What certifications guarantee Bexxo's reliability?
Bexxo / Tesweb SA holds three key certifications: the CyberSafe Label, recognising companies committed to a proactive cybersecurity approach; the Swiss Label, a certification from the Swiss Union of Arts and Crafts (sgv) guaranteeing 100% Swiss anchoring of products and services (founded in 1917, centenary celebrated in 2017); and a federal clearance allowing intervention in classified environments — the highest level of rigour in confidentiality.
What cybersecurity services does Bexxo offer?
Bexxo offers web and network security audits, penetration testing (pentest), cybersecurity consulting, anti-phishing training with PhishTrainer, and continuous vulnerability monitoring via CVE Find.
What deliverables can I expect from a cybersecurity consultation?
You will receive a detailed action plan with customized recommendations and an implementation timeline.
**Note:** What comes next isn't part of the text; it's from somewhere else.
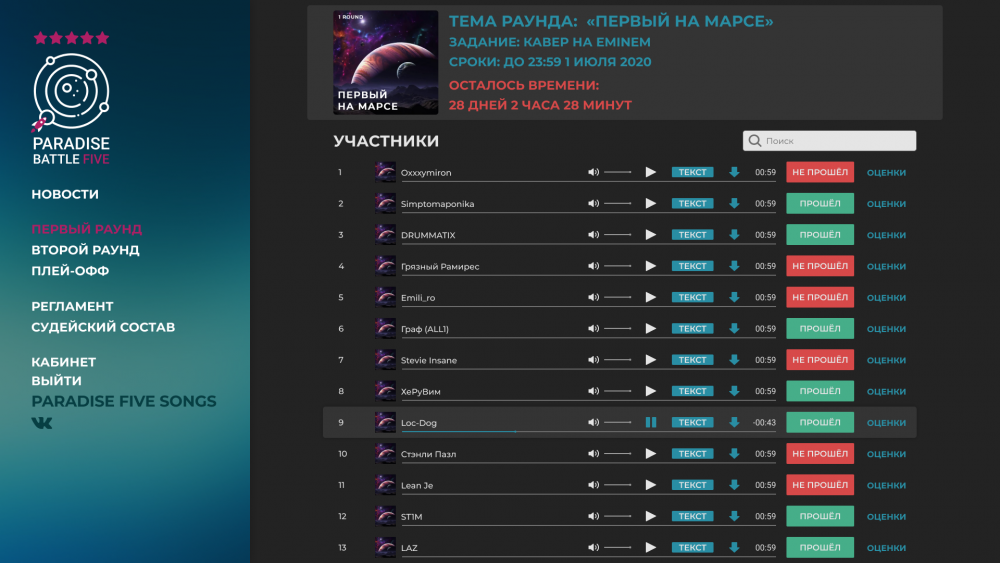Image resolution: width=1000 pixels, height=563 pixels.
Task: View ОЦЕНКИ for Emili_ro
Action: pos(886,298)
Bexxo also provides follow-up to measure progress and adjust the strategy as needed.
What do you receive at the end of the analysis?
At the end of the exchange with the Bexxo expert, you receive by email a personalized PDF report including: (1) a summary of the risks identified by area, classified by criticality (high/medium/low); (2) a prioritized action plan with the measures to implement first; (3) recommendations adapted to the size and sector of your company. You can view an example report via the link below. This report can be used as a basis for your internal audits or presented in the event of an nFADP inspection.
What is Bexxo Academy?
Bexxo Academy (academy.bexxo.ch) is Bexxo's cybersecurity training platform, dedicated to Swiss SMEs, their employees and the general public. It offers interactive modules, phishing simulators, quizzes, videos and educational games, accessible 24/7 from any device. It is complemented by in-person sessions at Bexxo's premises in Ins (BE), for up to 20 people.
What is Bexxo's free cybersecurity analysis?
Bexxo's free cybersecurity analysis is a personalized assessment of your company's security posture, carried out free of charge and without commitment by a Bexxo expert. In a 30-minute exchange, we assess your risks across 5 areas: network infrastructure, website, access management (MFA authentication), team awareness on phishing, and classification of sensitive data. You then receive a written PDF report with the identified vulnerabilities and a prioritized action plan — identical to the report given to our paying clients.
What is Bexxo?
Bexxo is the cybersecurity division of Tesweb SA, a Swiss company founded in 2006 in Ins (canton of Berne). Launched as a distinct and protected brand in 2023, Bexxo supports SMEs in French-speaking Switzerland with security audits, penetration tests, anti-phishing training and vulnerability monitoring. Certified with the Swiss Label and CyberSafe Label, we guarantee 100% Swiss services.
What is CVE Find?
CVE Find is a Swiss vulnerability monitoring platform, developed and maintained by Bexxo (tesweb SA). It covers the entire MITRE CVE database with real-time updates, email and SMS alerts, and integrated scoring to prioritise patches. The interface is available in French, English and German.
What is EBIOS Risk Manager?
EBIOS Risk Manager is the ANSSI risk analysis method, structured in 5 workshops: scoping, risk sources, strategic scenarios, operational scenarios and treatment. Adopted by French government bodies and many French-speaking companies, it identifies the most realistic threats and prioritises security investments.
What is PhishTrainer?
PhishTrainer is a Swiss phishing simulation software developed by Bexxo. It sends real simulated fraudulent email campaigns to a company's employees — with no real risk — to test their vigilance, identify vulnerable profiles, and measure the effectiveness of training. Data remains hosted in Switzerland, in accordance with the nFADP. PhishTrainer works in synergy with Bexxo Academy, Bexxo's e-learning platform.